• Sonuç bulunamadı

Değerli Misafirler, Saygıdeğer Katılımcılar,

Birinci günün son oturumuna geldi sıra. Oturumun konusu: Okulun değişen rol ve işlevi. Konuşmacıları size duyurmak istiyorum. Harvard Üniversitesi’nden Prof. Dr. Howard Gardner video konferans yöntemiyle katılacak forumumuza. Oslo Üniversitesi’nden Prof. Dr. Kamil Özerk yine konuşmacılarımızdan bir diğeri. Ellerinizdeki bilgi notlarında Dr. Darkmara Ana Georgescu’nun da bu panelde yer alacağı duyurulmuştu.
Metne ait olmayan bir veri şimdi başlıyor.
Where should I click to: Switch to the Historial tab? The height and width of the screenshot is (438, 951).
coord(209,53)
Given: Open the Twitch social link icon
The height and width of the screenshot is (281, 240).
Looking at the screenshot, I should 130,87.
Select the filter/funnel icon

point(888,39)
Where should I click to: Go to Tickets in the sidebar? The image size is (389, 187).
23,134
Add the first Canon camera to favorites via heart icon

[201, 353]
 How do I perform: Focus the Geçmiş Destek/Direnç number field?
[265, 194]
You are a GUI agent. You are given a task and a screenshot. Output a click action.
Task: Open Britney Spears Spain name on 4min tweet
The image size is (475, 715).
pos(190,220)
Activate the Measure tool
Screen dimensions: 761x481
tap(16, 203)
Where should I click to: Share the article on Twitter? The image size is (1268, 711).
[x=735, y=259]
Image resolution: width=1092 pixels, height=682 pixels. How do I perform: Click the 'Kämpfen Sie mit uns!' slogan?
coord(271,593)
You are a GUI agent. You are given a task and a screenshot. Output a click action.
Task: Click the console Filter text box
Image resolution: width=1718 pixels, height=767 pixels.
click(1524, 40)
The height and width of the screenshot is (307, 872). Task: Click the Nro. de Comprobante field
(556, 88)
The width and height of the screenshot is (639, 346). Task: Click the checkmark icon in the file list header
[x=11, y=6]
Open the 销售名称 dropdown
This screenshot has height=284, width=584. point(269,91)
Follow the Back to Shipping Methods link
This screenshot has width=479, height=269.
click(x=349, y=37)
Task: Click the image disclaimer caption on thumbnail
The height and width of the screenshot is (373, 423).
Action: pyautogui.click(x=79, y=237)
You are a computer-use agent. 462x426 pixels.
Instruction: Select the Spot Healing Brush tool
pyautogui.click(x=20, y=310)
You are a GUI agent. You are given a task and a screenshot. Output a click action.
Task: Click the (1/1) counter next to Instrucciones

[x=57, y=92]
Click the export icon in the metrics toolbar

Ancak Sayın Georgescu, yarınki panellerimizden birine katılacaklar. Bu oturumumuzu da Gürkaynak Yurttaşlık Enstitüsü’nden Sayın Prof. Dr. İpek Gürkaynak yönetecekler.

Prof. Dr. İpek Gürkaynak 1947'de Ankara'da doğdu. 1968'de Orta Doğu Teknik Üniversitesi Psikoloji Bölümü'nden mezun oldu. Fulbright Bursu ile gittiği Kansas Üniversitesi'nden sosyal psikolojide yüksek lisans ve doktora derecelerini aldı. 1973-75'te Washington, DC'de, 1975-2000'de de Ankara Üniversitesi Eğitim Bilimleri Fakültesi'nde öğretim üyeliği ve bunun yanı sıra, çeşitli projelerde, TRT Susam Sokağı Programı, Uluslararası Çalışma Örgütü'nün, Çocuk İşçiliğinin Yok Edilmesi Projesi, vb. danışmanlık yaptı. 1996'dan bu yana, kendi kurduğu disiplinlerarası ekiple, insan hakları ve yurttaşlık alanlarında, çocuklara, gençlere ve eğiticilere kitap yazıyor ve eğitim yapıyor.

Sayın Başkan, söz sizde efendim.

Oturum Başkanı: Prof. Dr. İpek Gürkaynak, Gürkaynak

Yurttaşlık Enstitüsü

Teşekkür ederim efendim. Sağ olun. İyi günler efendim. Hoş geldiniz son oturuma. Bir küçük takdim tehir yapıyoruz. Video konferansla bağlanacağımız Prof. Howard Gardner’a aşağı yukarı bir 30-35 dakika daha bağlanamıyoruz. Hava koşulları nedeniyle yerine ulaşamamış kendisi. Dolayısıyla ilk konuşmayı yapmak üzere Sayın Prof. Dr. Kamil Özerk‘i davet ediyoruz. Oraya geçecek misiniz efendim? Hemen kalkmayın, ben sizi tanıtayım.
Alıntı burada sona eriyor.